Considering the civilian world has not been able to bring down the numbers, yet the general public seems fixated on veterans committing suicide, ignoring the suicides of those who committed suicide while serving, it is unlikely anything will change for anyone.
Considering what happened at Fort Drum with the 10th Mountain Division. When I posted about three suicides at Fort Drum
it was like a dagger to hope that someday, they will finally understand how what leadership has been doing has failed.
'What are we missing?' Fort Drum seeks answers in wake of successive suicides
By Brian DwyerFort Drum
Sep. 30, 2021
Three recent suicides of soldiers in the 10th Mountain Division at Fort Drum, which has the lowest suicide rate of any division in the Army, has served as a wake-up call for leaders.
“We’re doing, for a lack of better words, mental gymnastics to think 'what are we missing?' ” 10th Mountain Division Command Sergeant Major Mario Terenas said upon learning three soldiers took their own lives.
Tenth Mountain Division officials were adamant that the days of stigma, being fearful to ask for help with mental health, were gone. Officials also discussed the highest priority the division places on ensuring soldiers get that help they ask for. So when the calls came in two weeks ago for three suicides in three days, it was a massive wake-up call.
“Put simply, suicide is the military in a crisis,” Sen. Kirsten Gillibrand told reporters Thursday.
In her eyes, Gillibrand says more needs to be done regarding mental health stigma within the military. She’s pushing for passage of the Brandon Act, named after a sailor who three years ago took his own life after being bullied by a superior.
The act would trigger help for a military member without alerting those who could retaliate or impact a career. It had been placed in the House's version of the fiscal 2021 Defense Policy bill, but was removed during final deliberations.
“Our service members make sacrifices that we can never forget. It is our obligation to ensure that adequate resources are devoted to taking care of them, our veterans and their families,” Gillibrand said.
read more here
A wake up call they have said they have been hearing for decades! Members of Congress in the last 20 years have done nothing meaning full. All they have done is repeat what didn't work before, spend more money and get their names on Bills, while the troops get their names on gravestones. Nothing more than putting words together for press releases, while families get a pressed, folded flag at the funeral of someone who didn't need to end up there.

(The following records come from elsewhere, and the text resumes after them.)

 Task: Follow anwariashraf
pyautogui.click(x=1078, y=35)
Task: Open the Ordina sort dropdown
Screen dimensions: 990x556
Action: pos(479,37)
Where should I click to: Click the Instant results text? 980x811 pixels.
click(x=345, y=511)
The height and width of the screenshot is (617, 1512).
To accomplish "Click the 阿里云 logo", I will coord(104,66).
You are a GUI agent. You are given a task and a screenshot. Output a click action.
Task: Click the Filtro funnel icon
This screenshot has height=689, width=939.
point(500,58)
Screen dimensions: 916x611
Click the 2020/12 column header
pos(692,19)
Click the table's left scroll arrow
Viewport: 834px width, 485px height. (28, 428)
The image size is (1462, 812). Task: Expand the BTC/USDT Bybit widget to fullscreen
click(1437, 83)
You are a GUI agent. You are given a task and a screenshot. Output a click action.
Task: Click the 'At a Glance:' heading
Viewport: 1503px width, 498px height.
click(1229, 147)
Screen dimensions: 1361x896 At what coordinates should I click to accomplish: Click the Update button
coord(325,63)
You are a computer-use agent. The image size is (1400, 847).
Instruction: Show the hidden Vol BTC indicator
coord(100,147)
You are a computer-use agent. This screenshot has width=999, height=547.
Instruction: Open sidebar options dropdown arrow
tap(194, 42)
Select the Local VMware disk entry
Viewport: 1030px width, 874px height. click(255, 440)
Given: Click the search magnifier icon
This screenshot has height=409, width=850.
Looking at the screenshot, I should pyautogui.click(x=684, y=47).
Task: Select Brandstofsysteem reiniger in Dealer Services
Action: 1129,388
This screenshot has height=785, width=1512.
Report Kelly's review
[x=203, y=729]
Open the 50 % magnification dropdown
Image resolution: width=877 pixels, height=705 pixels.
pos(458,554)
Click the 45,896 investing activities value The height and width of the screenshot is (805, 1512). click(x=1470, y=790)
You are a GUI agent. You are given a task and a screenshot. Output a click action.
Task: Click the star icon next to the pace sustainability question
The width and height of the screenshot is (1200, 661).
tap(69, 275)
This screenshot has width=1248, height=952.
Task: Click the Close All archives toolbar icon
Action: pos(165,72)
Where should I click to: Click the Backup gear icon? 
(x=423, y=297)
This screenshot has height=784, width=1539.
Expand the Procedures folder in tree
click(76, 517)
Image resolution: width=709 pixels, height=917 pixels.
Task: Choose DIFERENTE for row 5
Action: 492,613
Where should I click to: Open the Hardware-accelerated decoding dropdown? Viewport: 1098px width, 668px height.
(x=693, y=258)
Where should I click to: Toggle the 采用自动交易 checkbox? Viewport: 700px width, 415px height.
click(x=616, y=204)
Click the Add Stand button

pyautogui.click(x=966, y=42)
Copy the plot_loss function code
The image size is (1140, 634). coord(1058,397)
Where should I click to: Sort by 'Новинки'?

Families still say they don't know what to do to help other families not face the same outcome. How could they when the government, all the way from Congress to the leadership of every branch don't know what to do? How could anyone know what they need to hear, if no one is remember what they already heard for the last 4 decades as Vietnam veterans, Gulf War Veterans and the War on Terror veterans have testified over and over again to members of Congress and Brass?